_EXERCISE TASK 1_.
Copy out the part of the records below that starts with the line containing "Given: Click Дата" and runs through the end of the records, including both ends.

_EXCERPT PROVIDED_.
>>>

Home | About | Sematext search-lucene.com search-hadoop.com
NEW: Monitor These Apps!
elasticsearch, apache solr, apache hbase, hadoop, redis, casssandra, amazon cloudwatch, mysql, memcached, apache kafka, apache zookeeper, apache storm, ubuntu, centOS, red hat, debian, puppet labs, java, senseiDB
 Search Hadoop and all its subprojects:

Switch to Threaded View
Zookeeper >> mail # user >> Getting confused with the "recipe for lock"


Copy link to this message
-
Re: Getting confused with the "recipe for lock"
Thanks!

I do agree with you that Client1 will eventually know that the lock is
invalid, by tracking disconnection and time.

But,

1. Time can not by precisely synchronized between servers; it is likely
that client1 will detect session timeout (by its timer thread),  after
server treats client1's session as timeouted and Client2 thinks itself
holding the lock.

so,  within a small time gap, more than one client may believe themselves
holding the lock.

2. thus , the protocol of lock can still not guarantee exclusiveness;  is
it ... er... broken ?

On Fri, Jan 11, 2013 at 10:48 PM, Andrey Stepachev <[EMAIL PROTECTED]> wrote:

> Hi,
>
> Yes, this scenario is very likely.
> But it will work only for long running tasks (more then session timeout),
> for short livinig tasks lock will be unlocked before session timeout,
> surely.
>
> In case of long living locks, Client1 should track disconnection from zk
> cluster and assume, that lock was abandoned (and somehow notify lock owner
> about that). Client can know value of session timeout and spawn timer, and
> action accordingly program logic. As example it can interrupt thread, which
> created lock, and rise some flag, so long running task can know - lock is
> not valid.
>
>
> On Fri, Jan 11, 2013 at 5:46 PM, Zhao Boran <[EMAIL PROTECTED]> wrote:
>
> > While reading the zookeeper's recipe for
> > lock<http://zookeeper.apache.org/doc/trunk/recipes.html#sc_recipes_Locks
> >,
> > I get confused:
> >
> > Seems that this recipe-for-distributed-lock can not guarantee *"any
> > snapshot in time no two clients think they hold the same lock"*.
> >
> > But since zookeeper is so widely adopted, if there were such mistakes in
> > the reference doc, someone should have pointed it out long time ago.
> >
> > So, what did I misunderstand? please help me!
> >
> > Recipe-for-distributed-lock (from
> > http://zookeeper.apache.org/doc/trunk/recipes.html#sc_recipes_Locks)
> >
> > Locks
> >
> > Fully distributed locks that are globally synchronous, *meaning at any
> > snapshot in time no two clients think they hold the same lock*. These can
> > be implemented using ZooKeeeper. As with priority queues, first define a
> > lock node.
> >
> >    1. Call create( ) with a pathname of "*locknode*/guid-lock-" and the
> >    sequence and ephemeral flags set.

<<<

_EXERCISE TASK 2_.
In the ZooKeeper mailing list thread, which flags must be set when create( ) is called in the lock recipe?

(Entries on finding words and elements)
>>>

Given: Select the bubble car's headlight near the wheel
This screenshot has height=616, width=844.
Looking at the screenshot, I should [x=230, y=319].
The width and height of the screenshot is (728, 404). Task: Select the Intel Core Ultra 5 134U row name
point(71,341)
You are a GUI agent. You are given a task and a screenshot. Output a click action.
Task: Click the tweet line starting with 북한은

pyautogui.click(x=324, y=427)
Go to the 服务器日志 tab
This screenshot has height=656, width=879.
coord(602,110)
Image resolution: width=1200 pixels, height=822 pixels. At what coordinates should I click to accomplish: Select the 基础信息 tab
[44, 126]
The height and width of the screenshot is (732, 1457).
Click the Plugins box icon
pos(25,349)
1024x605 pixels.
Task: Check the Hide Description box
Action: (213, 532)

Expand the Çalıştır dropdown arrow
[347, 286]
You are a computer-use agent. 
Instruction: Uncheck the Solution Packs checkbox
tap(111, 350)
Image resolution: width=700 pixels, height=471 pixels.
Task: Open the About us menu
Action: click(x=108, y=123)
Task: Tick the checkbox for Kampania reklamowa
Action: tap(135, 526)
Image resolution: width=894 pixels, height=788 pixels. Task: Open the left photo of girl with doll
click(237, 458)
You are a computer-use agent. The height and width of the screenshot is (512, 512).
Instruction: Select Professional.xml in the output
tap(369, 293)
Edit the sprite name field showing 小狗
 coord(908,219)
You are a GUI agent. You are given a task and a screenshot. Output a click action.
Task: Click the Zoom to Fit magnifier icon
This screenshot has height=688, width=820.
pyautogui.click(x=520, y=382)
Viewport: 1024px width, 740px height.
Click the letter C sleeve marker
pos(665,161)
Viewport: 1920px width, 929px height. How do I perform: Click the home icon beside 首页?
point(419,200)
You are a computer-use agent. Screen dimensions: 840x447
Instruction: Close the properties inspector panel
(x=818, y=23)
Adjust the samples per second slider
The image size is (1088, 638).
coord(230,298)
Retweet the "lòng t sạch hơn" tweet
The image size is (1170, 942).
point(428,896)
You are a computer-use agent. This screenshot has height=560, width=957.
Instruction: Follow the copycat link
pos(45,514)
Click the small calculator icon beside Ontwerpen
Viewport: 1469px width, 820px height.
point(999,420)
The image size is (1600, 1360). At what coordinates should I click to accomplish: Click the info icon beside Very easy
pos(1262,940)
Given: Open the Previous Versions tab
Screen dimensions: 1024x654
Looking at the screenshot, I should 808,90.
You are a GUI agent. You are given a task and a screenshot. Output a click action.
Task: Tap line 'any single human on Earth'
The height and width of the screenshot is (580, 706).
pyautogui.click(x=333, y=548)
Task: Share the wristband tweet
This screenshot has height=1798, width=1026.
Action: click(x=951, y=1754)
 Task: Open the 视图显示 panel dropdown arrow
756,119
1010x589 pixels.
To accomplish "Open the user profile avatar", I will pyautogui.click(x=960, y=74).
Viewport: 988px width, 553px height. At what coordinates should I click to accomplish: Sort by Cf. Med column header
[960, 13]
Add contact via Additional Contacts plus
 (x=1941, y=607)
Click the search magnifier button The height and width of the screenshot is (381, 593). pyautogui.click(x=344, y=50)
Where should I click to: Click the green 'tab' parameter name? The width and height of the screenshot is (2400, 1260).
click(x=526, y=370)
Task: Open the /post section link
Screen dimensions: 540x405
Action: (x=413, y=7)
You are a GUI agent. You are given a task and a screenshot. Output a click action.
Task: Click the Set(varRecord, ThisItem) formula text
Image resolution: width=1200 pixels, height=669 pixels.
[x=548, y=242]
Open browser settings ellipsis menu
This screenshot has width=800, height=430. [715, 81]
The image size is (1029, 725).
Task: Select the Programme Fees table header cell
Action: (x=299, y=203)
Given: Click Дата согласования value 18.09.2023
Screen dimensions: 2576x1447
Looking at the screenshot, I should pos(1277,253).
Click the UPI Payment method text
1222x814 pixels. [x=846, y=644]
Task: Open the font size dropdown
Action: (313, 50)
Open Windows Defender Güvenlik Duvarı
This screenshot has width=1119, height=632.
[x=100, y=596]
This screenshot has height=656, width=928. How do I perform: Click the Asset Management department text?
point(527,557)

<<<

_EXERCISE ANSWER 1_.
Given: Click Дата согласования value 18.09.2023
Screen dimensions: 2576x1447
Looking at the screenshot, I should pos(1277,253).
Click the UPI Payment method text
1222x814 pixels. [x=846, y=644]
Task: Open the font size dropdown
Action: (313, 50)
Open Windows Defender Güvenlik Duvarı
This screenshot has width=1119, height=632.
[x=100, y=596]
This screenshot has height=656, width=928. How do I perform: Click the Asset Management department text?
point(527,557)

_EXERCISE ANSWER 2_.
The sequence and ephemeral flags.